[[ EXERCISE INPUT open ]]

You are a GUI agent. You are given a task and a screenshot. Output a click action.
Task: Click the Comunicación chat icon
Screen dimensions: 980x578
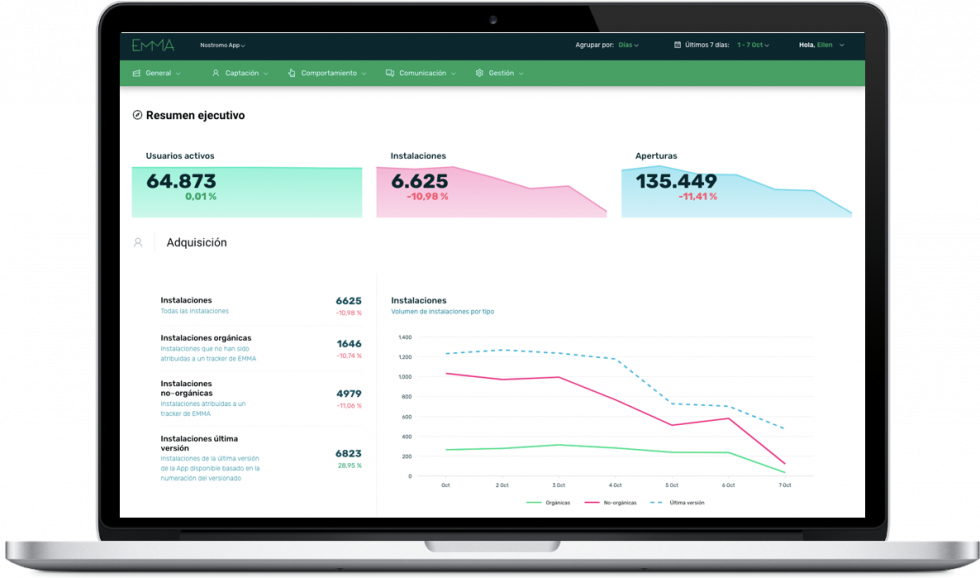tap(389, 72)
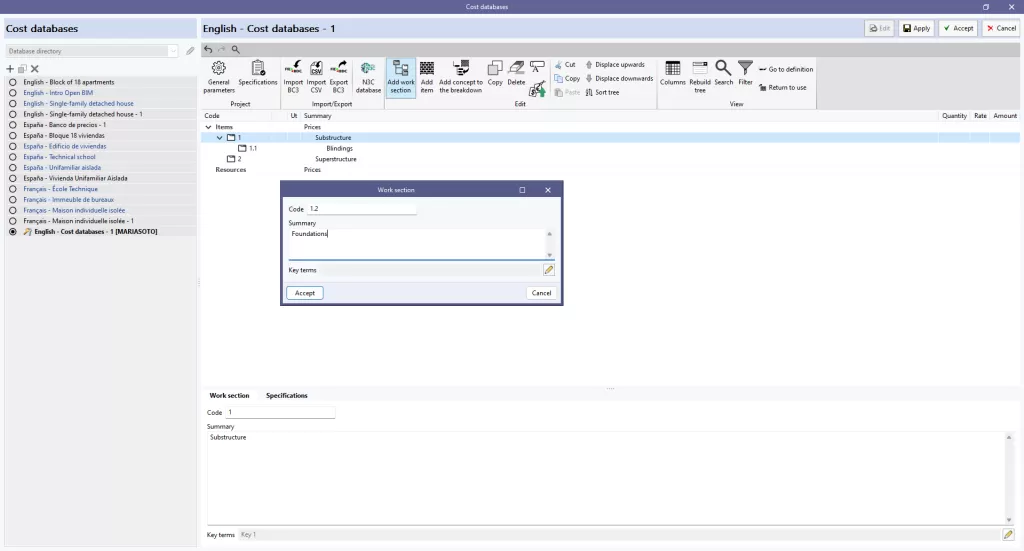Switch to the Specifications tab below
Screen dimensions: 1024x551
pos(287,396)
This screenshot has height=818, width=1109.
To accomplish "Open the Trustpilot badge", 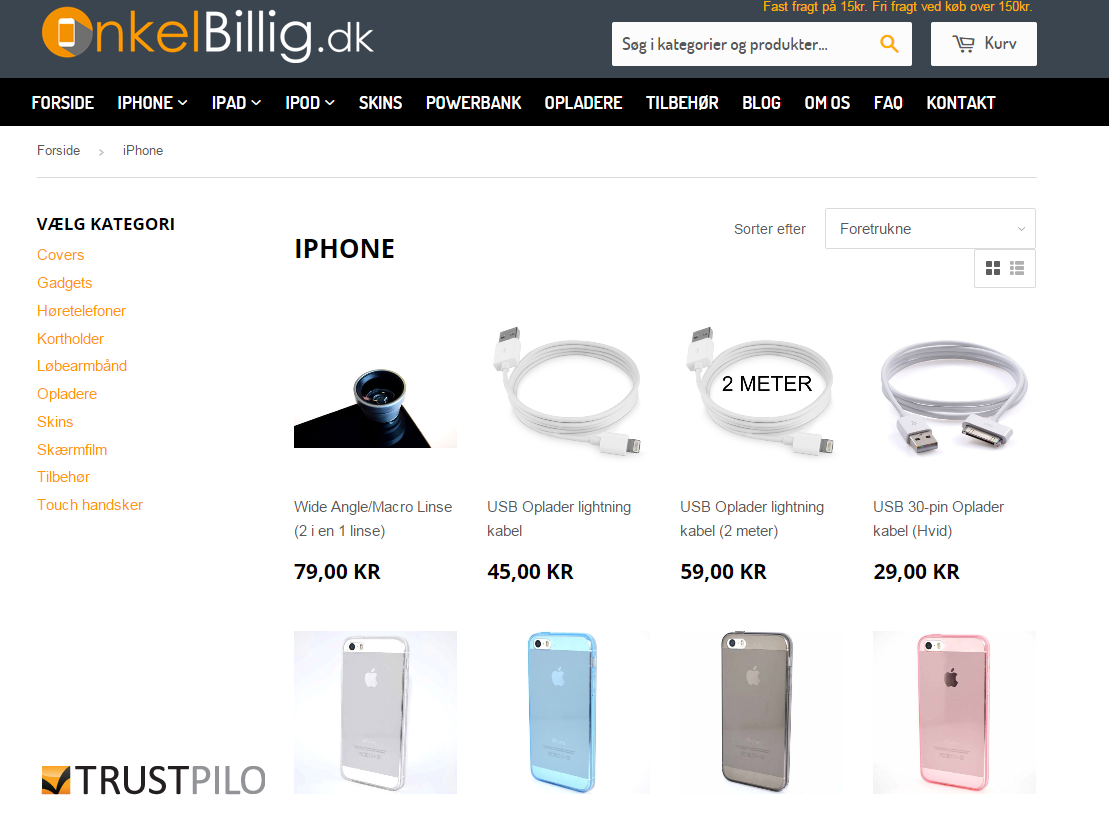I will click(x=153, y=780).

[[ EXERCISE INPUT closed ]]

• **TASK OBJECTIVE**: Across the entries above, work out how many lines include the string "screenshot", and report only that figure.

• **TASK RESULT**: 2